Lay out every line of the items below as a Markdown table with two columns, No. and Entry. Number the rows in order and skip blank lines.
>> BEGIN
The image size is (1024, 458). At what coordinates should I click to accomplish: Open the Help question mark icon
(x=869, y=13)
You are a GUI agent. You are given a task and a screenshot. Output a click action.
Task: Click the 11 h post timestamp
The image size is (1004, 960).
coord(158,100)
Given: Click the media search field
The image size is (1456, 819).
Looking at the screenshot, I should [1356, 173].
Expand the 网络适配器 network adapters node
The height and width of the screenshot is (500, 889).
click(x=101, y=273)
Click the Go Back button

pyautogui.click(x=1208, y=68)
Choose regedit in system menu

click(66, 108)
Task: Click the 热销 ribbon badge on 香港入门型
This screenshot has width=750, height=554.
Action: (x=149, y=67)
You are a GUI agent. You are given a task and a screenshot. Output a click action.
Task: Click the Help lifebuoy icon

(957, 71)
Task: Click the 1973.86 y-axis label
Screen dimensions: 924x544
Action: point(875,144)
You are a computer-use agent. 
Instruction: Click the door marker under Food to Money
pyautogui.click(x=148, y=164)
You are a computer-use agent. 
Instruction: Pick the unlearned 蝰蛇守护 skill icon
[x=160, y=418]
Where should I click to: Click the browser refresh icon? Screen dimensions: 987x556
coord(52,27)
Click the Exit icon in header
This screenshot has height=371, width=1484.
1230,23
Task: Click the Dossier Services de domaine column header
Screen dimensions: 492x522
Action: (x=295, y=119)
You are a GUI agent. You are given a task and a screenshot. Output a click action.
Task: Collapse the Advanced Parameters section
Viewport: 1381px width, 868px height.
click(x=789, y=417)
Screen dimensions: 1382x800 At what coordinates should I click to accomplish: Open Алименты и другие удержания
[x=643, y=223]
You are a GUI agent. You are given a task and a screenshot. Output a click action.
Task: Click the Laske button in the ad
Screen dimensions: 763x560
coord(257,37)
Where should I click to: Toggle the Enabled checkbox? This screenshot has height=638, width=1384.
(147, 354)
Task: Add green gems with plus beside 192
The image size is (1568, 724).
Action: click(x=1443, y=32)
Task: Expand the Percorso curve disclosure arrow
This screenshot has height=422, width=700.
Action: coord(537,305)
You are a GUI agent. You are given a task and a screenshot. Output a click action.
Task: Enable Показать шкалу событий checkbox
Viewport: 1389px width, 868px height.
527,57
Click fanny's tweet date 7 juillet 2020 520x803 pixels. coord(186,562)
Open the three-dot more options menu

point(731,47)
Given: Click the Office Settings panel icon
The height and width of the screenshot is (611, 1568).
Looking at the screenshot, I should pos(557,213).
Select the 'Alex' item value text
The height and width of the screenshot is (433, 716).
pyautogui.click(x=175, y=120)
>> END
PROBLEM SOLUTION:
| No. | Entry |
|---|---|
| 1 | The image size is (1024, 458). At what coordinates should I click to accomplish: Open the Help question mark icon |
| 2 | (x=869, y=13) |
| 3 | You are a GUI agent. You are given a task and a screenshot. Output a click action. |
| 4 | Task: Click the 11 h post timestamp |
| 5 | The image size is (1004, 960). |
| 6 | coord(158,100) |
| 7 | Given: Click the media search field |
| 8 | The image size is (1456, 819). |
| 9 | Looking at the screenshot, I should [1356, 173]. |
| 10 | Expand the 网络适配器 network adapters node |
| 11 | The height and width of the screenshot is (500, 889). |
| 12 | click(x=101, y=273) |
| 13 | Click the Go Back button |
| 14 | pyautogui.click(x=1208, y=68) |
| 15 | Choose regedit in system menu |
| 16 | click(66, 108) |
| 17 | Task: Click the 热销 ribbon badge on 香港入门型 |
| 18 | This screenshot has width=750, height=554. |
| 19 | Action: (x=149, y=67) |
| 20 | You are a GUI agent. You are given a task and a screenshot. Output a click action. |
| 21 | Task: Click the Help lifebuoy icon |
| 22 | (957, 71) |
| 23 | Task: Click the 1973.86 y-axis label |
| 24 | Screen dimensions: 924x544 |
| 25 | Action: point(875,144) |
| 26 | You are a computer-use agent.  |
| 27 | Instruction: Click the door marker under Food to Money |
| 28 | pyautogui.click(x=148, y=164) |
| 29 | You are a computer-use agent.  |
| 30 | Instruction: Pick the unlearned 蝰蛇守护 skill icon |
| 31 | [x=160, y=418] |
| 32 | Where should I click to: Click the browser refresh icon? Screen dimensions: 987x556 |
| 33 | coord(52,27) |
| 34 | Click the Exit icon in header |
| 35 | This screenshot has height=371, width=1484. |
| 36 | 1230,23 |
| 37 | Task: Click the Dossier Services de domaine column header |
| 38 | Screen dimensions: 492x522 |
| 39 | Action: (x=295, y=119) |
| 40 | You are a GUI agent. You are given a task and a screenshot. Output a click action. |
| 41 | Task: Collapse the Advanced Parameters section |
| 42 | Viewport: 1381px width, 868px height. |
| 43 | click(x=789, y=417) |
| 44 | Screen dimensions: 1382x800 At what coordinates should I click to accomplish: Open Алименты и другие удержания |
| 45 | [x=643, y=223] |
| 46 | You are a GUI agent. You are given a task and a screenshot. Output a click action. |
| 47 | Task: Click the Laske button in the ad |
| 48 | Screen dimensions: 763x560 |
| 49 | coord(257,37) |
| 50 | Where should I click to: Toggle the Enabled checkbox? This screenshot has height=638, width=1384. |
| 51 | (147, 354) |
| 52 | Task: Add green gems with plus beside 192 |
| 53 | The image size is (1568, 724). |
| 54 | Action: click(x=1443, y=32) |
| 55 | Task: Expand the Percorso curve disclosure arrow |
| 56 | This screenshot has height=422, width=700. |
| 57 | Action: coord(537,305) |
| 58 | You are a GUI agent. You are given a task and a screenshot. Output a click action. |
| 59 | Task: Enable Показать шкалу событий checkbox |
| 60 | Viewport: 1389px width, 868px height. |
| 61 | 527,57 |
| 62 | Click fanny's tweet date 7 juillet 2020 520x803 pixels. coord(186,562) |
| 63 | Open the three-dot more options menu |
| 64 | point(731,47) |
| 65 | Given: Click the Office Settings panel icon |
| 66 | The height and width of the screenshot is (611, 1568). |
| 67 | Looking at the screenshot, I should pos(557,213). |
| 68 | Select the 'Alex' item value text |
| 69 | The height and width of the screenshot is (433, 716). |
| 70 | pyautogui.click(x=175, y=120) |